The Nuremberg precedent makes the case for punishment. But applied rigorously, it
undermines the case for political solutions. In the case of tyrannies, it means
negotiating the safety of tyrants in return for their abdication. The abdication
brings an end to war and allows people who would have died to continue to live their
lives.
The theory behind Nuremberg and the ICC is that the threat of punishment will deter
tyrants. Men like Gadhafi, Milosevic, Karadzic and Hitler grow accustomed to living
with death long before they take power. And the very act of seizing that power
involves two things: an indifference to common opinion about them, particularly
outside their countries, and a willingness to take risks and then crush those who
might take risks against them. Such leaders constitute an odd, paradoxical category
of men who will risk everything for power, and then guard their lives and power with
everything. It is hard to frighten them, and harder still to have them abandon power
without guarantees.
The result is that wars against them take a long time and kill a lot of people, and
they are singularly indifferent to the suffering they cause. Threatening them with a
trial simply closes off political options to end the war. It also strips countries
of their sovereign right to craft non-judicial, political solutions to their
national problems. The dictator and his followers have no reason to negotiate and no
reason to capitulate. They are forced to continue a war that could have ended
earlier and allowed those who would have died the opportunity to live.
There is something I call judicial absolutism in the way the ICC works. It begins
with the idea that the law demands absolute respect and that there are crimes that
are so extraordinary that no forgiveness is possible. This concept is wrapped in an
ineluctable judicial process that, by design, cannot be restrained and is
independent of any moderating principles.
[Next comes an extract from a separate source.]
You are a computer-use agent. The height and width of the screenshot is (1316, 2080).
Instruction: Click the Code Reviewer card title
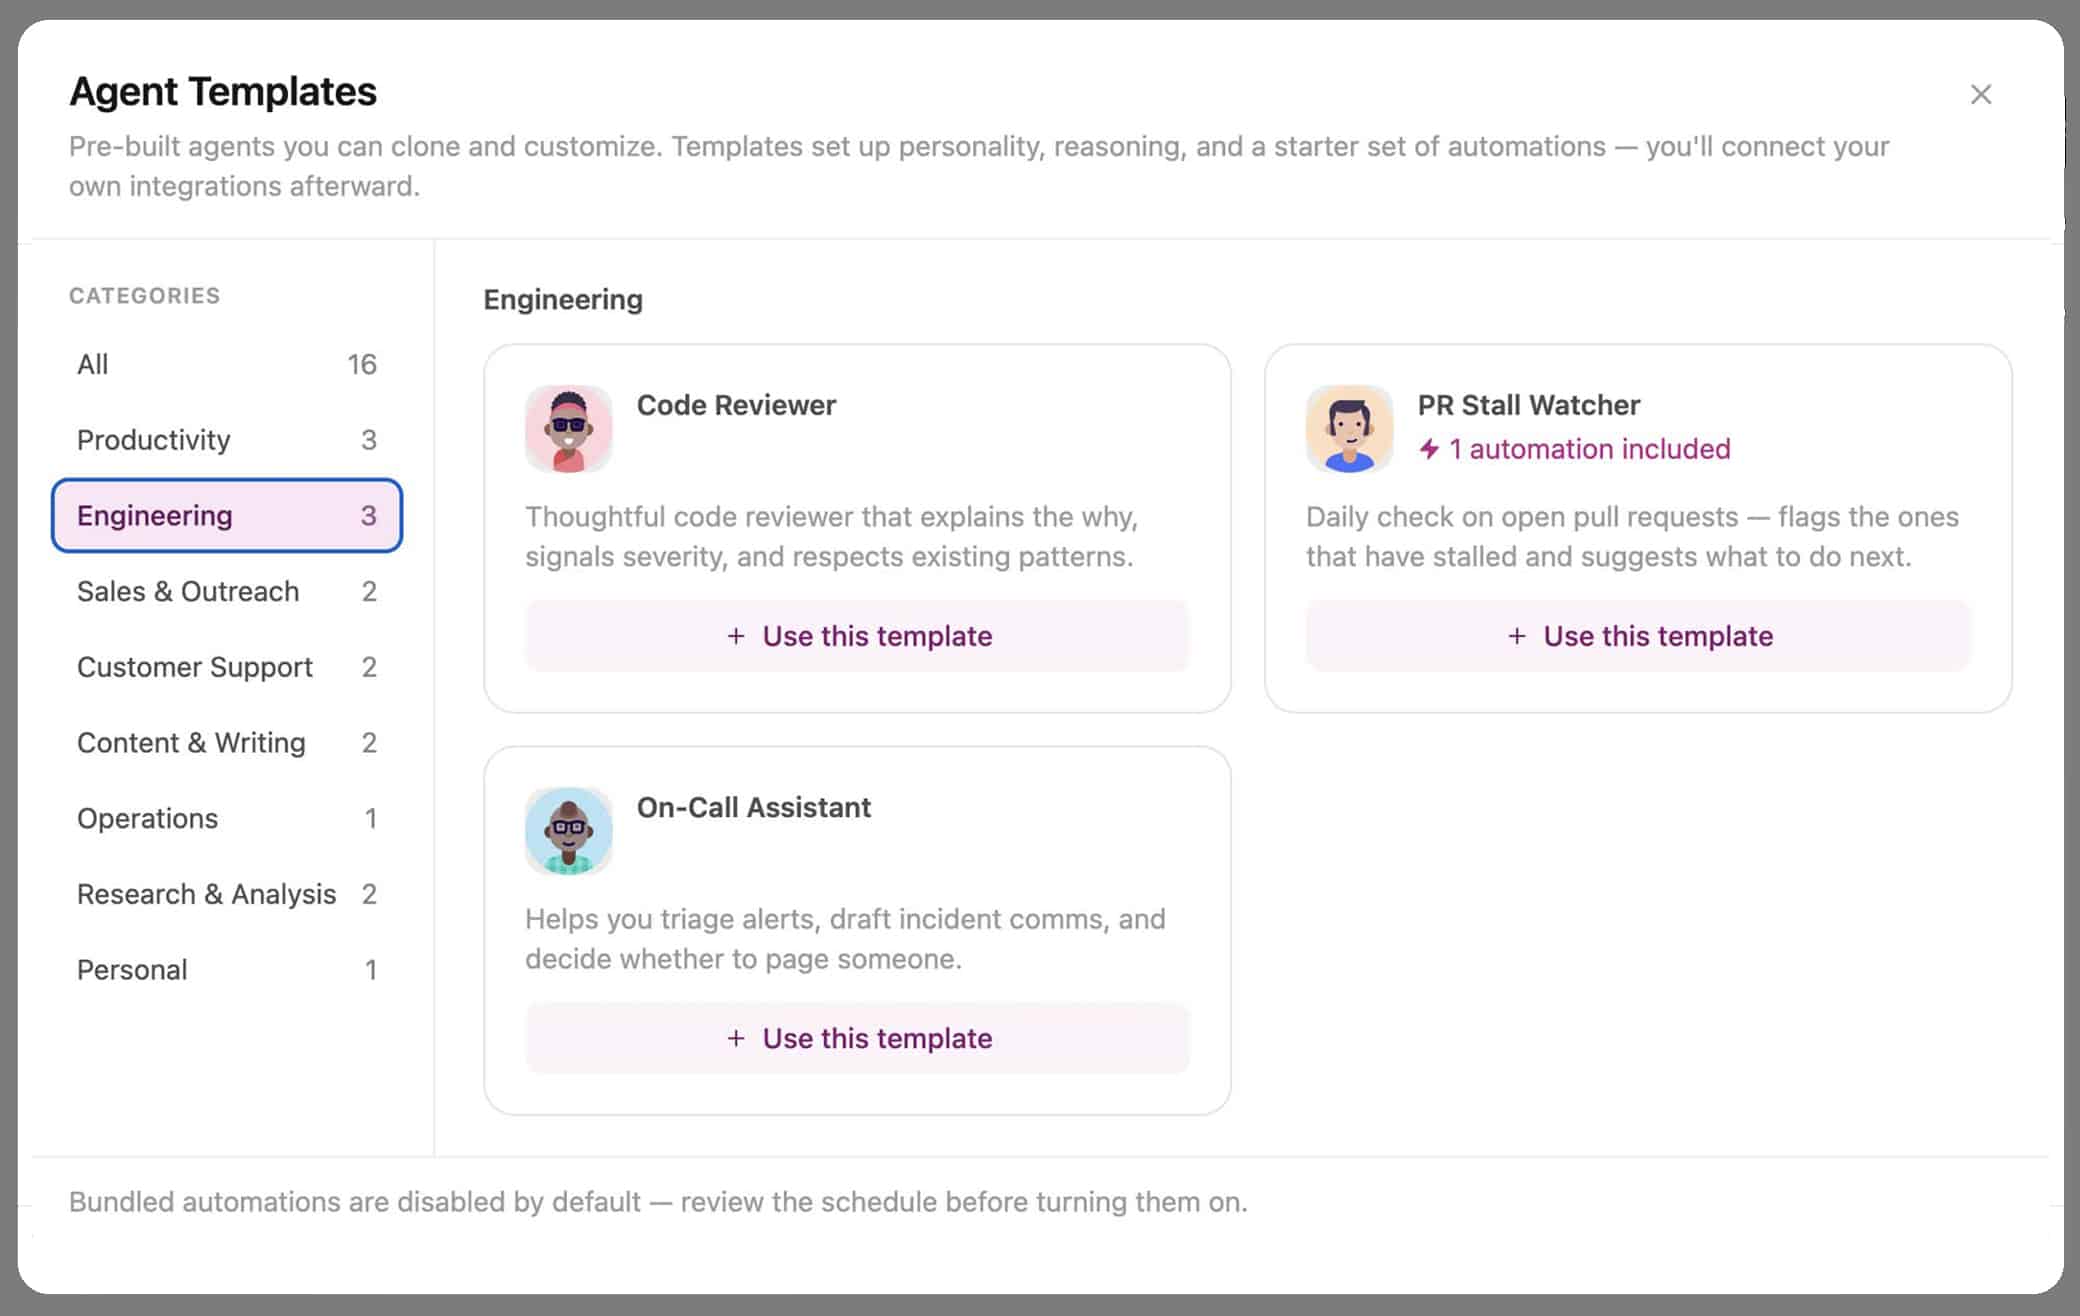[x=736, y=405]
It is not the criminals the ICC is trying who are the issue. It is the next criminal
on the docket. Having seen an older dictator at The Hague earlier negotiate his own
exit, and see that negotiation fall through, why would a new dictator negotiate a
deal? How can Gadhafi contemplate a negotiation that would leave him without power
in Libya, when the Milosevic case clearly illuminates his potential fate at the
hands of a rebel-led Libya? Judicial absolutism assumes that the moral absolute is
the due process of law. A more humane moral absolute is to remove the tyrant and
give power to the nation with the fewest deaths possible in the process.
The problem in Libya is that no one knows how to go from judicial absolutism to a
more subtle and humane understanding of the problem. Oddly, it is the judicial
absolutists who regard themselves as committed to humanitarianism. In a world filled
with tyrants, this is not a minor misconception.